En outre, les études orientales ont en ce moment un charme particulier. Il en est d’elles comme il en était au XVe siècle de l’étude de l’antiquité. Chaque jour on fait un pas de plus dans une région inconnue qui découvre par degré ses perspectives attrayantes par leur immensité même. En fouillant le vieux sol de l’Orient, chaque jour on découvre un précieux débris du passé. De séculaires ténèbres embrassent encore toute la contrée. Seulement on voit s’avancer çà et là quelques hardis investigateurs, et les flambeaux qu’ils portent se mouvoir de loin dans la nuit. Quelques reflets de ces lueurs aventureuses et isolées éclairent un point, puis un autre, et ainsi le jour se fait peu à peu au sein de cette obscurité. Mais, surtout, pour le haut Orient, ce n’est encore que l’aube d’un jour que nous ne verrons point, heureux si nous parvenons à découvrir et à indiquer de quel côté naîtra l’aurore.
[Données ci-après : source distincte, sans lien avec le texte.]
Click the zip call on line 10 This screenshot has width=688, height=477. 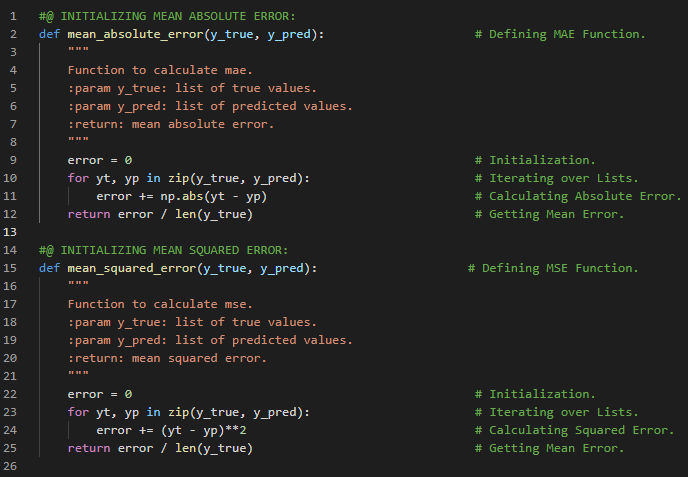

Ce qui est à craindre, c’est qu’en posant le pied dans cette région encore presque inconnue, on n’éprouve une sorte de vertige et d’éblouissement, et qu’au lieu de prendre, pour y pénétrer, la grande route de l’étude, on ne s’y élance de plein saut par un bond de l’imagination. On a déjà fait en Allemagne plus d’un système sur l’Inde, la Chine, la Perse, et les monumens capitaux de la littérature de ces trois pays ne sont pas encore traduits complètement. Quelques-uns ne sont pas imprimés ; quelques-uns même n’existent pas en Europe. Il est donc besoin de beaucoup de patience et de lenteur. Il faut prendre les choses où elles en sont, pour les faire avancer véritablement.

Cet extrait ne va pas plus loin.